Horner’s election amidst the popular front activities after 1936, would certainly have attracted Page Arnot, as they did Hywel Francis. There is much greater emphasis in chapter 10 on this facet of the 1930s than in the surrounding chapters that come from Dai Smith’s hand. Those who have read the respective PhD theses would recognise the subtle divergences from the outset: the opening pages of Hywel’s thesis focus on culture and lodge banners, Dai’s on the other hand are firmly on the intellectual and organisational legacies of the period around the Cambrian Combine strike. What I’m getting at here is this – The Fed is often bitterly attacked now by ‘young Turks’ for exaggerating the intersections between politics, society, culture, and ideas. Proletarian consciousness, alternative society, even the idea that South Walian society was progressive or radical is called into question.

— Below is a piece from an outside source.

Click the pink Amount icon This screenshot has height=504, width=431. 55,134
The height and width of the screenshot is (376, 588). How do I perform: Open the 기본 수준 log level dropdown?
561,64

But that’s not really a fair assault. Remember that the underlying momentum within the book is the rebuilding of the South Wales Miners’ Federation after 1921 and 1926 (we should also add in the anthracite strike of 1925). The SWMF was being rebuilt alongside a society that was also trying to rebuild itself. Economic pummelling in the late-1920s and 1930s hit both. It can be no surprise therefore that the outcome was an institution so intimately tied to the people. Part of the reason why ‘proletarian consciousness’ seems like a rather strange turn of phrase in chapter one but becomes so obvious by the time we get to chapter ten is precisely because of this reconstruction process.
There is so much that can be said of The Fed so let me conclude with this final thought. I said at the outset that this was a book with a purpose. That purpose was twofold: on the one hand to lay before readers a history of a crucial period in Welsh history and to try and explain why South Wales appeared to be so different from other coalfields both in its political radicalism and its fundamental political stability. But the other purpose was much more tangible and indicative of the period when the book was written. It is a guide to standing up for ourselves and fighting back against the state even when things are desperate. It is a plea to look out on the world not with fear and hatred but with openness and embrace. During the 1984-5 Miners’ Strike, copies of The Fed were given away as fundraising prizes, as a message to tell support groups all around the country ‘this is what we in South Wales are all about’. A copy was given, for instance, to Lesbians and Gays Support the Miners (LGSM); they in turn handed to the Neath, Dulais, and Swansea Valleys’ Miners’ Support Group a copy of Jeffrey Weeks’s Coming Out. The irony being that Weeks was born in the Rhondda so was himself a product of that South Wales.
History, as Gwyn Alf Williams once said, is more than the page of a book. The Fed is a perfect example of what he meant.